DefinIT

Deploying vRealize Automation 6.2 Appliance Cluster with Postgres Replication

The recommendations for the vRealize Appliance have changed with 6.2, the published reference architecture now does not recommend using an external Postgres database (either vPostgres appliance, a 3rd party Postgres deployment or using a third vRealize Appliance as a stand-alone database installation). Instead the recommended layout is shown in the diagram below. One instance of postgres on the primary node becomes an active instance, replicating to the second node which is passive. In front of these a load balancer or DNS entry points to the active node only. Fail-over is still a manual task, but it does provide better protection than a single instance.
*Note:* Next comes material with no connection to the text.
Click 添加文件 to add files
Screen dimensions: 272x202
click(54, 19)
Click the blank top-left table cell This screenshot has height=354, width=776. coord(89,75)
The cafe portal and APIs are still load balanced in an active/active configuration and are clustered together.

image

Prerequisites

The following pre-requisites should be configured before deploying

Single Sign On

As I discussed in my previous post, there are now three options for single sign on in vRealize Automation 6.2, the trusty old Identity Appliance, whose availability is based solely on vSphere HA. There is also vSphere 5.5 SSO and vSphere 6 Platform Services Controllers, which can both be clustered behind a load balancer to provide high availability.

For this deployment, I am using the HA vSphere 6 Platform Services Controller I created in my previous article.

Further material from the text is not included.